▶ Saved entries

==================================================

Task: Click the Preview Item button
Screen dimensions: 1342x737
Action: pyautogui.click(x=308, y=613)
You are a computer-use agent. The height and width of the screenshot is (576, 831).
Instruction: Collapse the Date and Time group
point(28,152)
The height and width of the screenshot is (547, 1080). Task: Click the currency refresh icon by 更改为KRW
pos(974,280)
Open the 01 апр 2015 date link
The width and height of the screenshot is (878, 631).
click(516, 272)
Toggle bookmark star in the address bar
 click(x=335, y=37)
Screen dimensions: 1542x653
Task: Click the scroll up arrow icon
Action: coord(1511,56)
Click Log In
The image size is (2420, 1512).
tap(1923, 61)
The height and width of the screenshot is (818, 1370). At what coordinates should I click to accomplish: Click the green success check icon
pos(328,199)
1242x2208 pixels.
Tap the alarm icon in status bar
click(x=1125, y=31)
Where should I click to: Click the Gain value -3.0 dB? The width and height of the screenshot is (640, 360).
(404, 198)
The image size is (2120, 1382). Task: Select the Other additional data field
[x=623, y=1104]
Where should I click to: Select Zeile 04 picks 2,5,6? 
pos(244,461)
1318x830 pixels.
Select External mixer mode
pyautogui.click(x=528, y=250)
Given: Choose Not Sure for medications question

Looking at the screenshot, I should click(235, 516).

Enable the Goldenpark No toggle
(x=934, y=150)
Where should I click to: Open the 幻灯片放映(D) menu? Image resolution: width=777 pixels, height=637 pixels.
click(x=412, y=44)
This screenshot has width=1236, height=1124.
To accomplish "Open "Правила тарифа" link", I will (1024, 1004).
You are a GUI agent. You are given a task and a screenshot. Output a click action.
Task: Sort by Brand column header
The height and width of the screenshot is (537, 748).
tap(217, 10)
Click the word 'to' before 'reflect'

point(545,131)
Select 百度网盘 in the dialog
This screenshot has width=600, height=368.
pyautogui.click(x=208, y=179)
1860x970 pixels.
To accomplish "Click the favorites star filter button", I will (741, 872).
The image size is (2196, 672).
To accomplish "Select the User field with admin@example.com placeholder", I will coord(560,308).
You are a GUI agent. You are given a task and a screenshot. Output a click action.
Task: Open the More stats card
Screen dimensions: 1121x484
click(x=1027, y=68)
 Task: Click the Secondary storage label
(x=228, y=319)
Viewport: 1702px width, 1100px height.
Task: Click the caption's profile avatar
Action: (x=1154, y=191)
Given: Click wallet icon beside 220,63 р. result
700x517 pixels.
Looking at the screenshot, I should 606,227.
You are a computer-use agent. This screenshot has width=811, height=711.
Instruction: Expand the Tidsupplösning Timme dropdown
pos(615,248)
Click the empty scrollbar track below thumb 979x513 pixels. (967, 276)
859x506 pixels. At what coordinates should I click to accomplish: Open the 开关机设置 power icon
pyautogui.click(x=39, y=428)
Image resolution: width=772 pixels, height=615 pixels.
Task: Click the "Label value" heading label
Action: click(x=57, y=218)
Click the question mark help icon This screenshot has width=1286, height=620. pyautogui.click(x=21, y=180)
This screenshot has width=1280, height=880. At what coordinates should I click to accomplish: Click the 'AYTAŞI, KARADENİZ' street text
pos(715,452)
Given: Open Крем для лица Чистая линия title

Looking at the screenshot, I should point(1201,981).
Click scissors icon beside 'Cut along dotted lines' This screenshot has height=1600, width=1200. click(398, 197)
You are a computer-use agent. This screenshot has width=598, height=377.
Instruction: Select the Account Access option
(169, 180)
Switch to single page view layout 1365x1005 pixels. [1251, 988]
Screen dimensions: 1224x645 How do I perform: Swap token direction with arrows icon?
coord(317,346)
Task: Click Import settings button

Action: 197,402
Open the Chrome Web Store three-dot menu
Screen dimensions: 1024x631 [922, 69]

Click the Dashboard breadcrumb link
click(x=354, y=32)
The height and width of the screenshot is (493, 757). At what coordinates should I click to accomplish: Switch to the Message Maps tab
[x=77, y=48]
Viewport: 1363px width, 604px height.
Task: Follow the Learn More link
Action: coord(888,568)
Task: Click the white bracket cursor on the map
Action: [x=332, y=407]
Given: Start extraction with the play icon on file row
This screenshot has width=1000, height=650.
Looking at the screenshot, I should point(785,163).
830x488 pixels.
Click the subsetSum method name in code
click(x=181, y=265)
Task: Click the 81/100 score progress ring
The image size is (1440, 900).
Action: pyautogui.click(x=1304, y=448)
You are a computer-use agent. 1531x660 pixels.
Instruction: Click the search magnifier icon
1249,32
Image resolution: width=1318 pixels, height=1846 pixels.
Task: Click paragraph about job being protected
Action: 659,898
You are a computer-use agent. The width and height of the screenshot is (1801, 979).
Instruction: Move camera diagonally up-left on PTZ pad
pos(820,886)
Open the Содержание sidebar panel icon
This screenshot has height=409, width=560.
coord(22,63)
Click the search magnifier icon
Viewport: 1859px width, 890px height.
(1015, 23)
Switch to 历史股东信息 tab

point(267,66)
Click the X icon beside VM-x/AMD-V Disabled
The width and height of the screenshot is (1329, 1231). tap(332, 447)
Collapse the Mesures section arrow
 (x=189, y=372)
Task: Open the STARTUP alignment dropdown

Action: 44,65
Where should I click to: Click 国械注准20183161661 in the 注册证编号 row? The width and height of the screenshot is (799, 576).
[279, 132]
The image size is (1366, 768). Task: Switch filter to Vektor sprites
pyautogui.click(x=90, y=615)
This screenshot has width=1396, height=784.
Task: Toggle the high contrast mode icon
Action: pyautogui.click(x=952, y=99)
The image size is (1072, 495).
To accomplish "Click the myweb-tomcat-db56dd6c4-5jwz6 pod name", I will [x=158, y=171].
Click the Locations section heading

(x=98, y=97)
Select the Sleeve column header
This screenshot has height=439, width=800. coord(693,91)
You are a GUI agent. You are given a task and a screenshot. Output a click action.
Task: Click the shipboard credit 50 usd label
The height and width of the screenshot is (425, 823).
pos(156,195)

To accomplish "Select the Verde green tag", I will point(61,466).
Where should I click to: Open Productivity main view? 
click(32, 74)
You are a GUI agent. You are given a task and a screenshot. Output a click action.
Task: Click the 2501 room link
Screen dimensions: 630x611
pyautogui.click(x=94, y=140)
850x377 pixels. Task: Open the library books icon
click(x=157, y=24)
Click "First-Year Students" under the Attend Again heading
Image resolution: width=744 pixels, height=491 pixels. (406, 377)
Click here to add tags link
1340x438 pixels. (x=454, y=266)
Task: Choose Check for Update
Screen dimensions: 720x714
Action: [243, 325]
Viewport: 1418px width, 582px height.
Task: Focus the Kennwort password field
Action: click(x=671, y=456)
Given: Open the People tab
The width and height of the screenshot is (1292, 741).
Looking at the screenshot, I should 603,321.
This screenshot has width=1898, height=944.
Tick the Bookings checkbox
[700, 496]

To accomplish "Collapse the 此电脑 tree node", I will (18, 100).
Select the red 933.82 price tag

==================================================

Write out the records again, exactly as given.

Task: Click the Preview Item button
Screen dimensions: 1342x737
Action: pyautogui.click(x=308, y=613)
You are a computer-use agent. The height and width of the screenshot is (576, 831).
Instruction: Collapse the Date and Time group
point(28,152)
The height and width of the screenshot is (547, 1080). Task: Click the currency refresh icon by 更改为KRW
pos(974,280)
Open the 01 апр 2015 date link
The width and height of the screenshot is (878, 631).
click(516, 272)
Toggle bookmark star in the address bar
 click(x=335, y=37)
Screen dimensions: 1542x653
Task: Click the scroll up arrow icon
Action: coord(1511,56)
Click Log In
The image size is (2420, 1512).
tap(1923, 61)
The height and width of the screenshot is (818, 1370). At what coordinates should I click to accomplish: Click the green success check icon
pos(328,199)
1242x2208 pixels.
Tap the alarm icon in status bar
click(x=1125, y=31)
Where should I click to: Click the Gain value -3.0 dB? The width and height of the screenshot is (640, 360).
(404, 198)
The image size is (2120, 1382). Task: Select the Other additional data field
[x=623, y=1104]
Where should I click to: Select Zeile 04 picks 2,5,6? 
pos(244,461)
1318x830 pixels.
Select External mixer mode
pyautogui.click(x=528, y=250)
Given: Choose Not Sure for medications question

Looking at the screenshot, I should click(235, 516).

Enable the Goldenpark No toggle
(x=934, y=150)
Where should I click to: Open the 幻灯片放映(D) menu? Image resolution: width=777 pixels, height=637 pixels.
click(x=412, y=44)
This screenshot has width=1236, height=1124.
To accomplish "Open "Правила тарифа" link", I will (1024, 1004).
You are a GUI agent. You are given a task and a screenshot. Output a click action.
Task: Sort by Brand column header
The height and width of the screenshot is (537, 748).
tap(217, 10)
Click the word 'to' before 'reflect'

point(545,131)
Select 百度网盘 in the dialog
This screenshot has width=600, height=368.
pyautogui.click(x=208, y=179)
1860x970 pixels.
To accomplish "Click the favorites star filter button", I will (741, 872).
The image size is (2196, 672).
To accomplish "Select the User field with admin@example.com placeholder", I will coord(560,308).
You are a GUI agent. You are given a task and a screenshot. Output a click action.
Task: Open the More stats card
Screen dimensions: 1121x484
click(x=1027, y=68)
 Task: Click the Secondary storage label
(x=228, y=319)
Viewport: 1702px width, 1100px height.
Task: Click the caption's profile avatar
Action: (x=1154, y=191)
Given: Click wallet icon beside 220,63 р. result
700x517 pixels.
Looking at the screenshot, I should 606,227.
You are a computer-use agent. This screenshot has width=811, height=711.
Instruction: Expand the Tidsupplösning Timme dropdown
pos(615,248)
Click the empty scrollbar track below thumb 979x513 pixels. (967, 276)
859x506 pixels. At what coordinates should I click to accomplish: Open the 开关机设置 power icon
pyautogui.click(x=39, y=428)
Image resolution: width=772 pixels, height=615 pixels.
Task: Click the "Label value" heading label
Action: click(x=57, y=218)
Click the question mark help icon This screenshot has width=1286, height=620. pyautogui.click(x=21, y=180)
This screenshot has width=1280, height=880. At what coordinates should I click to accomplish: Click the 'AYTAŞI, KARADENİZ' street text
pos(715,452)
Given: Open Крем для лица Чистая линия title

Looking at the screenshot, I should point(1201,981).
Click scissors icon beside 'Cut along dotted lines' This screenshot has height=1600, width=1200. click(398, 197)
You are a computer-use agent. This screenshot has width=598, height=377.
Instruction: Select the Account Access option
(169, 180)
Switch to single page view layout 1365x1005 pixels. [1251, 988]
Screen dimensions: 1224x645 How do I perform: Swap token direction with arrows icon?
coord(317,346)
Task: Click Import settings button

Action: 197,402
Open the Chrome Web Store three-dot menu
Screen dimensions: 1024x631 [922, 69]

Click the Dashboard breadcrumb link
click(x=354, y=32)
The height and width of the screenshot is (493, 757). At what coordinates should I click to accomplish: Switch to the Message Maps tab
[x=77, y=48]
Viewport: 1363px width, 604px height.
Task: Follow the Learn More link
Action: coord(888,568)
Task: Click the white bracket cursor on the map
Action: [x=332, y=407]
Given: Start extraction with the play icon on file row
This screenshot has width=1000, height=650.
Looking at the screenshot, I should point(785,163).
830x488 pixels.
Click the subsetSum method name in code
click(x=181, y=265)
Task: Click the 81/100 score progress ring
The image size is (1440, 900).
Action: pyautogui.click(x=1304, y=448)
You are a computer-use agent. 1531x660 pixels.
Instruction: Click the search magnifier icon
1249,32
Image resolution: width=1318 pixels, height=1846 pixels.
Task: Click paragraph about job being protected
Action: 659,898
You are a computer-use agent. The width and height of the screenshot is (1801, 979).
Instruction: Move camera diagonally up-left on PTZ pad
pos(820,886)
Open the Содержание sidebar panel icon
This screenshot has height=409, width=560.
coord(22,63)
Click the search magnifier icon
Viewport: 1859px width, 890px height.
(1015, 23)
Switch to 历史股东信息 tab

point(267,66)
Click the X icon beside VM-x/AMD-V Disabled
The width and height of the screenshot is (1329, 1231). tap(332, 447)
Collapse the Mesures section arrow
 (x=189, y=372)
Task: Open the STARTUP alignment dropdown

Action: 44,65
Where should I click to: Click 国械注准20183161661 in the 注册证编号 row? The width and height of the screenshot is (799, 576).
[279, 132]
The image size is (1366, 768). Task: Switch filter to Vektor sprites
pyautogui.click(x=90, y=615)
This screenshot has width=1396, height=784.
Task: Toggle the high contrast mode icon
Action: pyautogui.click(x=952, y=99)
The image size is (1072, 495).
To accomplish "Click the myweb-tomcat-db56dd6c4-5jwz6 pod name", I will [x=158, y=171].
Click the Locations section heading

(x=98, y=97)
Select the Sleeve column header
This screenshot has height=439, width=800. coord(693,91)
You are a GUI agent. You are given a task and a screenshot. Output a click action.
Task: Click the shipboard credit 50 usd label
The height and width of the screenshot is (425, 823).
pos(156,195)

To accomplish "Select the Verde green tag", I will point(61,466).
Where should I click to: Open Productivity main view? 
click(32, 74)
You are a GUI agent. You are given a task and a screenshot. Output a click action.
Task: Click the 2501 room link
Screen dimensions: 630x611
pyautogui.click(x=94, y=140)
850x377 pixels. Task: Open the library books icon
click(x=157, y=24)
Click "First-Year Students" under the Attend Again heading
Image resolution: width=744 pixels, height=491 pixels. (406, 377)
Click here to add tags link
1340x438 pixels. (x=454, y=266)
Task: Choose Check for Update
Screen dimensions: 720x714
Action: [243, 325]
Viewport: 1418px width, 582px height.
Task: Focus the Kennwort password field
Action: click(x=671, y=456)
Given: Open the People tab
The width and height of the screenshot is (1292, 741).
Looking at the screenshot, I should 603,321.
This screenshot has width=1898, height=944.
Tick the Bookings checkbox
[700, 496]

To accomplish "Collapse the 此电脑 tree node", I will (18, 100).
Select the red 933.82 price tag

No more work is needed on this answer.